An exact restatement of every record is required.

*** Opening Available data ***

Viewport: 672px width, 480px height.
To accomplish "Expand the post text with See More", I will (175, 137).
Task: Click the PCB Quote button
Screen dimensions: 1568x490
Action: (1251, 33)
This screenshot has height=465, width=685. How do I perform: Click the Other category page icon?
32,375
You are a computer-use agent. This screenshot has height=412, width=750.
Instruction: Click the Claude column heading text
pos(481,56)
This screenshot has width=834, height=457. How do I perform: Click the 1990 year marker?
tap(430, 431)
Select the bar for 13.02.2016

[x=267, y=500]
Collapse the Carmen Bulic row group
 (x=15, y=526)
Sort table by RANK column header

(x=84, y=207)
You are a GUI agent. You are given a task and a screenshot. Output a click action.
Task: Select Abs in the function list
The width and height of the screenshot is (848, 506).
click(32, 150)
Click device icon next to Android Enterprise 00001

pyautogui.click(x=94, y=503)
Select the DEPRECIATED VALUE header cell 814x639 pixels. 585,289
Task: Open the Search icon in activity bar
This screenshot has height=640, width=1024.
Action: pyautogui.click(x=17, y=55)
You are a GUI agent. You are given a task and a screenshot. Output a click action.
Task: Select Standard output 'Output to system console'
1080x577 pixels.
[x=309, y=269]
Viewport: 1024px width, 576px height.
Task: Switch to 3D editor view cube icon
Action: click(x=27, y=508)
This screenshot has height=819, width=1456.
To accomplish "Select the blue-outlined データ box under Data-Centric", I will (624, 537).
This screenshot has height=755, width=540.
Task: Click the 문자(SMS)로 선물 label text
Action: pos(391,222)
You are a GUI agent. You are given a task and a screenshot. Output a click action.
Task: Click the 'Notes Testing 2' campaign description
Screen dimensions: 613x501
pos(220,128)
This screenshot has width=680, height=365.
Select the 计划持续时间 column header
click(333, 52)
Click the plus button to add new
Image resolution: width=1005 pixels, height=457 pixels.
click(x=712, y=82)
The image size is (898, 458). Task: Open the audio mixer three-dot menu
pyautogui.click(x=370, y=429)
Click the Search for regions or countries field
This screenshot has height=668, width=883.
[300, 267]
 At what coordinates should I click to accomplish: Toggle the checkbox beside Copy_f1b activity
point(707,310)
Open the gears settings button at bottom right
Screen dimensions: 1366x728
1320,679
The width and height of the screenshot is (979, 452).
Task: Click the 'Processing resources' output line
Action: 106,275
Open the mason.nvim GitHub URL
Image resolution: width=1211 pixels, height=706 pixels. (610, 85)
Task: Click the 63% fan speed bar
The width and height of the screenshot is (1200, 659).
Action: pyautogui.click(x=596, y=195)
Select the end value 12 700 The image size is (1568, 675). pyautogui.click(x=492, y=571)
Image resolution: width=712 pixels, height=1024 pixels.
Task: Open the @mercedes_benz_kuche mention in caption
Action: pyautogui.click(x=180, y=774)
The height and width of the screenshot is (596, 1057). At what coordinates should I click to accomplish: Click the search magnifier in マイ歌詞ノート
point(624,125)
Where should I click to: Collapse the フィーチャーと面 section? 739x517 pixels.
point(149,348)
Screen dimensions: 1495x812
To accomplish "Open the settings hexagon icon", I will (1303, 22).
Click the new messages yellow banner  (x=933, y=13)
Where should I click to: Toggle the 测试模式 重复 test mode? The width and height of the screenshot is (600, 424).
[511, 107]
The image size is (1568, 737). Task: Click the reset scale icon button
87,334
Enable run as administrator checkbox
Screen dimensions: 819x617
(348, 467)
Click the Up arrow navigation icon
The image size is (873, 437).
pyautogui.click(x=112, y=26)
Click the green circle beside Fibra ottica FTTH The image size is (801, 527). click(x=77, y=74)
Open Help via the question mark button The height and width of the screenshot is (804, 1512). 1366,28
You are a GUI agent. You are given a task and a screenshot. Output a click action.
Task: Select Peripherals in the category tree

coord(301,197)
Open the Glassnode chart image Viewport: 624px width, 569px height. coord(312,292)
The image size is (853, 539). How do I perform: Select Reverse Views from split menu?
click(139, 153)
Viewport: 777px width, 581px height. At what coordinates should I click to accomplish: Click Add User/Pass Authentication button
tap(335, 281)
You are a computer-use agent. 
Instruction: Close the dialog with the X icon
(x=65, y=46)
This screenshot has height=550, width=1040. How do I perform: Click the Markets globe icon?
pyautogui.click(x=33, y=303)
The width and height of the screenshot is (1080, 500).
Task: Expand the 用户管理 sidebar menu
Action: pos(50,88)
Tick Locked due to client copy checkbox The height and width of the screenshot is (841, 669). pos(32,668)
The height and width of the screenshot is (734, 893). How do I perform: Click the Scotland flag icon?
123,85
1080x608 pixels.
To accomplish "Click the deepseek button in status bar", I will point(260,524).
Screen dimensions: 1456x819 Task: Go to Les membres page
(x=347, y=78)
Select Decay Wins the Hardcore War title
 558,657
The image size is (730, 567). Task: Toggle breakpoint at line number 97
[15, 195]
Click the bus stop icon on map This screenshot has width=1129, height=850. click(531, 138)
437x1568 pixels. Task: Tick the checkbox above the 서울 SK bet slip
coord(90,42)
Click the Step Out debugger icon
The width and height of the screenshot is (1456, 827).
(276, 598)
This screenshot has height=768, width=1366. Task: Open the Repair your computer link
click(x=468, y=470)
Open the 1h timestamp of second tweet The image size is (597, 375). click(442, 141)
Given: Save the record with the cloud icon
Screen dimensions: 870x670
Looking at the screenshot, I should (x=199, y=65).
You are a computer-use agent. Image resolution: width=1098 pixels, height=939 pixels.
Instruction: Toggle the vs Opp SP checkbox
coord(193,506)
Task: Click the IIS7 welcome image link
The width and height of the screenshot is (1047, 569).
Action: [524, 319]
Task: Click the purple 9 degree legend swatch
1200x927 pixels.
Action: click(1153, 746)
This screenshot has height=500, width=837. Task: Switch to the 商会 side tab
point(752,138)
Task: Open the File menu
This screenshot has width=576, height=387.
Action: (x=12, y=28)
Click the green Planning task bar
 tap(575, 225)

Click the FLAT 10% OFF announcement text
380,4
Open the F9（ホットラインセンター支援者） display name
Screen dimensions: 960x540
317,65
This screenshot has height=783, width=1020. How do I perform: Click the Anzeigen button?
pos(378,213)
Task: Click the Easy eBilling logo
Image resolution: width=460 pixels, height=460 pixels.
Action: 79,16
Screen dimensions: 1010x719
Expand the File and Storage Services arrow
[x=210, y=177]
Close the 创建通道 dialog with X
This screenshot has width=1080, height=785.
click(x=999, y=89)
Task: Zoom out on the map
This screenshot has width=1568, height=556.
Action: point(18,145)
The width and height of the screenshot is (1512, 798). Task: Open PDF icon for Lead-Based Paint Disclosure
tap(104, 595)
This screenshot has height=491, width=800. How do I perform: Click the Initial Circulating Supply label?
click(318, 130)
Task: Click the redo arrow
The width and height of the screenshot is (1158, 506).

*** Closing Available data ***

Task result:
Viewport: 672px width, 480px height.
To accomplish "Expand the post text with See More", I will (175, 137).
Task: Click the PCB Quote button
Screen dimensions: 1568x490
Action: (1251, 33)
This screenshot has height=465, width=685. How do I perform: Click the Other category page icon?
32,375
You are a computer-use agent. This screenshot has height=412, width=750.
Instruction: Click the Claude column heading text
pos(481,56)
This screenshot has width=834, height=457. How do I perform: Click the 1990 year marker?
tap(430, 431)
Select the bar for 13.02.2016

[x=267, y=500]
Collapse the Carmen Bulic row group
 (x=15, y=526)
Sort table by RANK column header

(x=84, y=207)
You are a GUI agent. You are given a task and a screenshot. Output a click action.
Task: Select Abs in the function list
The width and height of the screenshot is (848, 506).
click(32, 150)
Click device icon next to Android Enterprise 00001

pyautogui.click(x=94, y=503)
Select the DEPRECIATED VALUE header cell 814x639 pixels. 585,289
Task: Open the Search icon in activity bar
This screenshot has height=640, width=1024.
Action: pyautogui.click(x=17, y=55)
You are a GUI agent. You are given a task and a screenshot. Output a click action.
Task: Select Standard output 'Output to system console'
1080x577 pixels.
[x=309, y=269]
Viewport: 1024px width, 576px height.
Task: Switch to 3D editor view cube icon
Action: click(x=27, y=508)
This screenshot has height=819, width=1456.
To accomplish "Select the blue-outlined データ box under Data-Centric", I will (624, 537).
This screenshot has height=755, width=540.
Task: Click the 문자(SMS)로 선물 label text
Action: pos(391,222)
You are a GUI agent. You are given a task and a screenshot. Output a click action.
Task: Click the 'Notes Testing 2' campaign description
Screen dimensions: 613x501
pos(220,128)
This screenshot has width=680, height=365.
Select the 计划持续时间 column header
click(333, 52)
Click the plus button to add new
Image resolution: width=1005 pixels, height=457 pixels.
click(x=712, y=82)
The image size is (898, 458). Task: Open the audio mixer three-dot menu
pyautogui.click(x=370, y=429)
Click the Search for regions or countries field
This screenshot has height=668, width=883.
[300, 267]
 At what coordinates should I click to accomplish: Toggle the checkbox beside Copy_f1b activity
point(707,310)
Open the gears settings button at bottom right
Screen dimensions: 1366x728
1320,679
The width and height of the screenshot is (979, 452).
Task: Click the 'Processing resources' output line
Action: 106,275
Open the mason.nvim GitHub URL
Image resolution: width=1211 pixels, height=706 pixels. (610, 85)
Task: Click the 63% fan speed bar
The width and height of the screenshot is (1200, 659).
Action: pyautogui.click(x=596, y=195)
Select the end value 12 700 The image size is (1568, 675). pyautogui.click(x=492, y=571)
Image resolution: width=712 pixels, height=1024 pixels.
Task: Open the @mercedes_benz_kuche mention in caption
Action: pyautogui.click(x=180, y=774)
The height and width of the screenshot is (596, 1057). At what coordinates should I click to accomplish: Click the search magnifier in マイ歌詞ノート
point(624,125)
Where should I click to: Collapse the フィーチャーと面 section? 739x517 pixels.
point(149,348)
Screen dimensions: 1495x812
To accomplish "Open the settings hexagon icon", I will (1303, 22).
Click the new messages yellow banner  (x=933, y=13)
Where should I click to: Toggle the 测试模式 重复 test mode? The width and height of the screenshot is (600, 424).
[511, 107]
The image size is (1568, 737). Task: Click the reset scale icon button
87,334
Enable run as administrator checkbox
Screen dimensions: 819x617
(348, 467)
Click the Up arrow navigation icon
The image size is (873, 437).
pyautogui.click(x=112, y=26)
Click the green circle beside Fibra ottica FTTH The image size is (801, 527). click(x=77, y=74)
Open Help via the question mark button The height and width of the screenshot is (804, 1512). 1366,28
You are a GUI agent. You are given a task and a screenshot. Output a click action.
Task: Select Peripherals in the category tree

coord(301,197)
Open the Glassnode chart image Viewport: 624px width, 569px height. coord(312,292)
The image size is (853, 539). How do I perform: Select Reverse Views from split menu?
click(139, 153)
Viewport: 777px width, 581px height. At what coordinates should I click to accomplish: Click Add User/Pass Authentication button
tap(335, 281)
You are a computer-use agent. 
Instruction: Close the dialog with the X icon
(x=65, y=46)
This screenshot has height=550, width=1040. How do I perform: Click the Markets globe icon?
pyautogui.click(x=33, y=303)
The width and height of the screenshot is (1080, 500).
Task: Expand the 用户管理 sidebar menu
Action: pos(50,88)
Tick Locked due to client copy checkbox The height and width of the screenshot is (841, 669). pos(32,668)
The height and width of the screenshot is (734, 893). How do I perform: Click the Scotland flag icon?
123,85
1080x608 pixels.
To accomplish "Click the deepseek button in status bar", I will point(260,524).
Screen dimensions: 1456x819 Task: Go to Les membres page
(x=347, y=78)
Select Decay Wins the Hardcore War title
 558,657
The image size is (730, 567). Task: Toggle breakpoint at line number 97
[15, 195]
Click the bus stop icon on map This screenshot has width=1129, height=850. click(531, 138)
437x1568 pixels. Task: Tick the checkbox above the 서울 SK bet slip
coord(90,42)
Click the Step Out debugger icon
The width and height of the screenshot is (1456, 827).
(276, 598)
This screenshot has height=768, width=1366. Task: Open the Repair your computer link
click(x=468, y=470)
Open the 1h timestamp of second tweet The image size is (597, 375). click(442, 141)
Given: Save the record with the cloud icon
Screen dimensions: 870x670
Looking at the screenshot, I should (x=199, y=65).
You are a computer-use agent. Image resolution: width=1098 pixels, height=939 pixels.
Instruction: Toggle the vs Opp SP checkbox
coord(193,506)
Task: Click the IIS7 welcome image link
The width and height of the screenshot is (1047, 569).
Action: [524, 319]
Task: Click the purple 9 degree legend swatch
1200x927 pixels.
Action: click(1153, 746)
This screenshot has height=500, width=837. Task: Switch to the 商会 side tab
point(752,138)
Task: Open the File menu
This screenshot has width=576, height=387.
Action: (x=12, y=28)
Click the green Planning task bar
 tap(575, 225)

Click the FLAT 10% OFF announcement text
380,4
Open the F9（ホットラインセンター支援者） display name
Screen dimensions: 960x540
317,65
This screenshot has height=783, width=1020. How do I perform: Click the Anzeigen button?
pos(378,213)
Task: Click the Easy eBilling logo
Image resolution: width=460 pixels, height=460 pixels.
Action: 79,16
Screen dimensions: 1010x719
Expand the File and Storage Services arrow
[x=210, y=177]
Close the 创建通道 dialog with X
This screenshot has width=1080, height=785.
click(x=999, y=89)
Task: Zoom out on the map
This screenshot has width=1568, height=556.
Action: point(18,145)
The width and height of the screenshot is (1512, 798). Task: Open PDF icon for Lead-Based Paint Disclosure
tap(104, 595)
This screenshot has height=491, width=800. How do I perform: Click the Initial Circulating Supply label?
click(318, 130)
Task: Click the redo arrow
The width and height of the screenshot is (1158, 506).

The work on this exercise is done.